**What is required:**
In the material below, find each line holding the string "This" and copy it.

**Extracted information:**
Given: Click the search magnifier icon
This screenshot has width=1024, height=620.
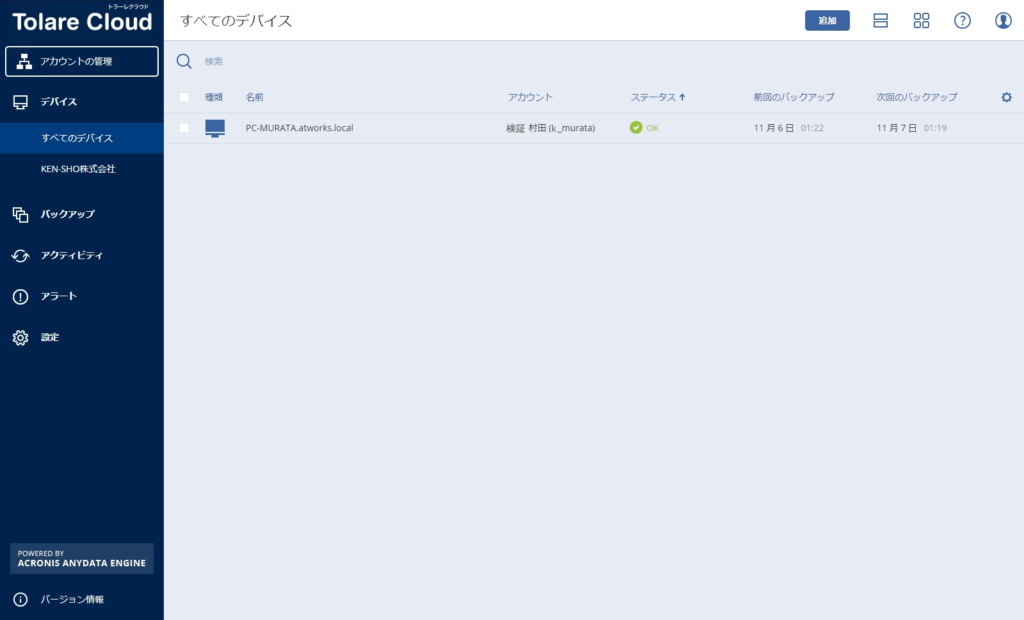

...

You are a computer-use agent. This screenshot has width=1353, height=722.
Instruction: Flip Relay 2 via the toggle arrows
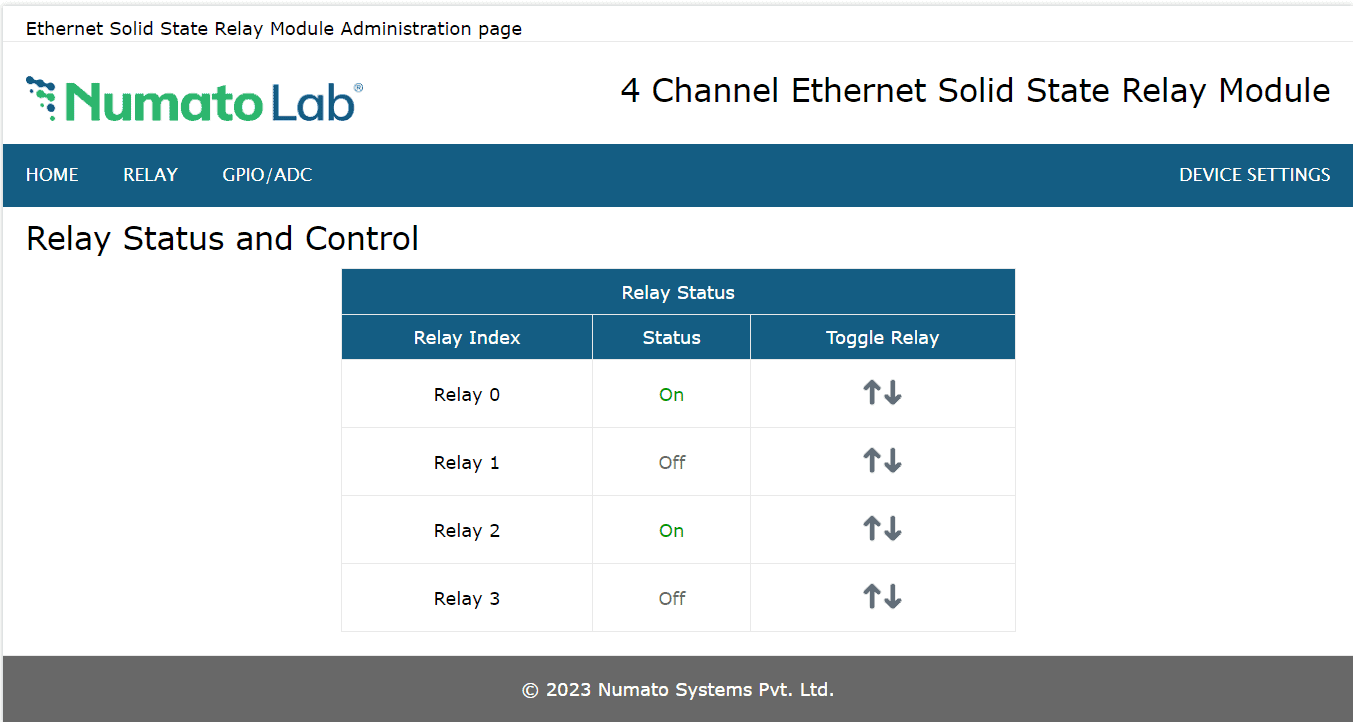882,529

**Written response:**
This screenshot has width=1024, height=620.
You are a computer-use agent. This screenshot has width=1353, height=722.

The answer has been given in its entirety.